## TEXT EXCERPT
§ §

Robinson was born in Richmond, too, and his father was a lawyer. He attended Virginia Union University as an undergrad and like Hill, was a product of  Howard Law School, graduating first in his class and achieving the highest scholastic average in the history of the Law School.

Edds said initially Hill wanted to open a law practice in Roanoke, where he spent a good portion of his childhood, before moving it to Richmond where business was more lucrative.
He was also one of the founders of the Virginia NAACP, illustrating an interest in fighting against Jim Crow segregation during the early  part of his career.

Hill moved his shop to the Jackson Ward section of Richmond, where most of the Black community lived and professionals practiced their craft. At the same time, Robinson was a faculty member at the Howard University.

World War II arrived and, according to Edds, Hill entered the U.S. Army and worked with an Engineering Unit in Britain.
Before he ventured off to war, he  wanted to find someone to keep his operation going while he served.    Robinson was the ideal candidate, but  he was still teaching at Howard.

And there was another hitch, according to Edds. The brilliant and exacting Robinson had a neurotic fear of taking the state bar examination and failing. Until he passed it, he could not practice law.

Edds said a plan was devised to allow Robinson’s father to keep Hill’s shop operating until his brilliant son passed the examination, which he did.

§ §

## STATED GOAL 1
From the excerpt about Hill and Robinson, list every place named as a location (not as part of an institution's name).
## STATED GOAL 2
According to the excerpt about Hill and Robinson, what unit did Hill work with after entering the U.S. Army, and where?
## STATED GOAL 3
Rewrite the part of the excerpt about Hill and Robinson that starts at the words "And there was" and ends after "not practice law.", changing "neurotic fear" to "deep dread".

§ §

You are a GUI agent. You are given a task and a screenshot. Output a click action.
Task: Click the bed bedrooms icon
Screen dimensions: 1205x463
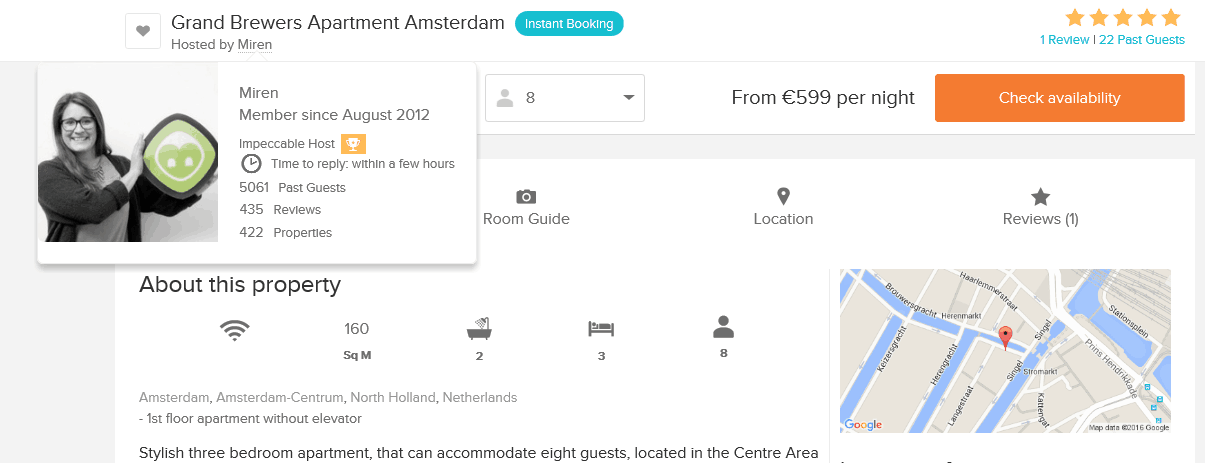point(601,328)

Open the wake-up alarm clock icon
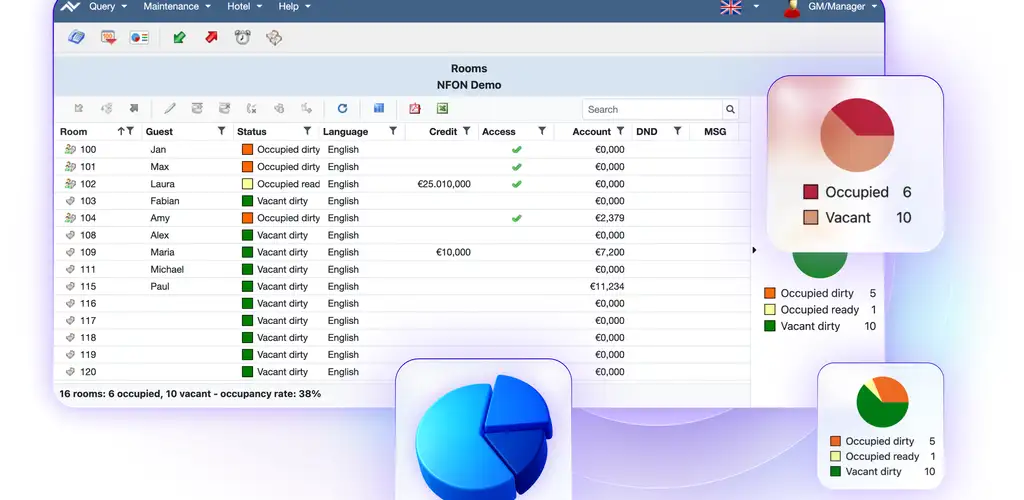pos(242,38)
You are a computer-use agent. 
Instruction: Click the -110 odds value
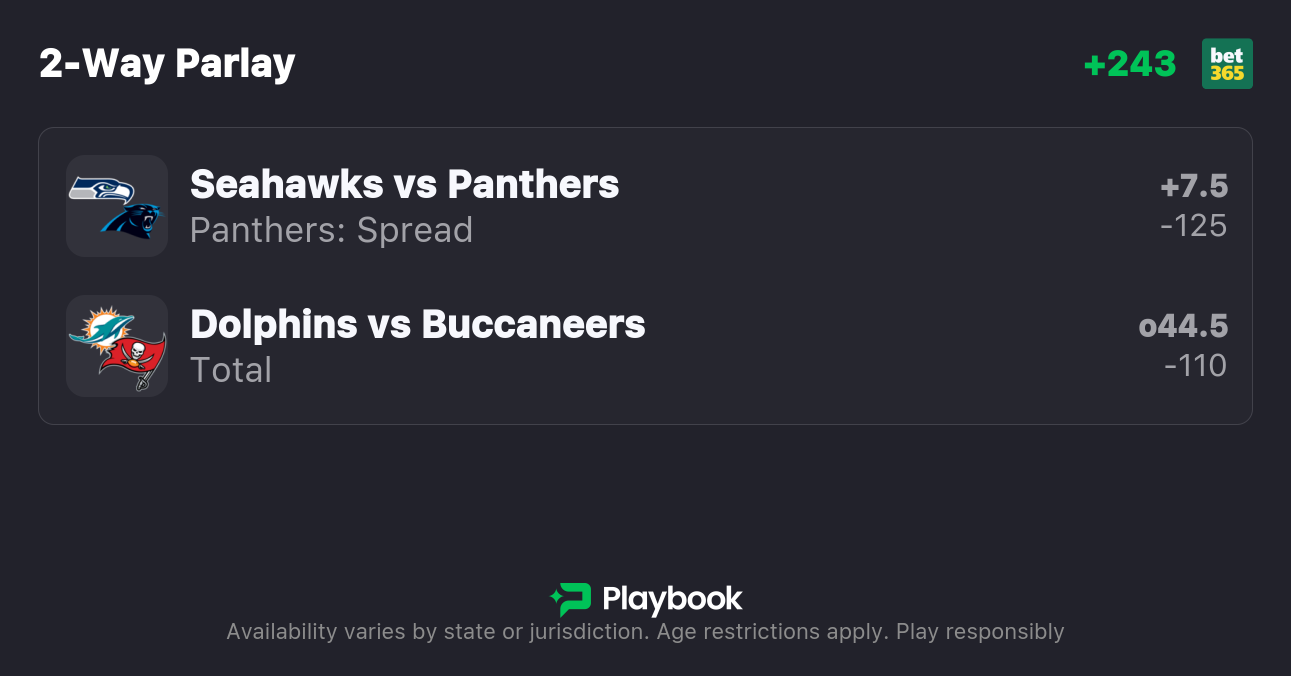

§ §

## EXPECTED OUTPUT 1
Richmond, Roanoke, the Jackson Ward section of Richmond, Britain

## EXPECTED OUTPUT 2
He worked with an Engineering Unit in Britain.

## EXPECTED OUTPUT 3
And there was another hitch, according to Edds. The brilliant and exacting Robinson had a deep dread of taking the state bar examination and failing. Until he passed it, he could not practice law.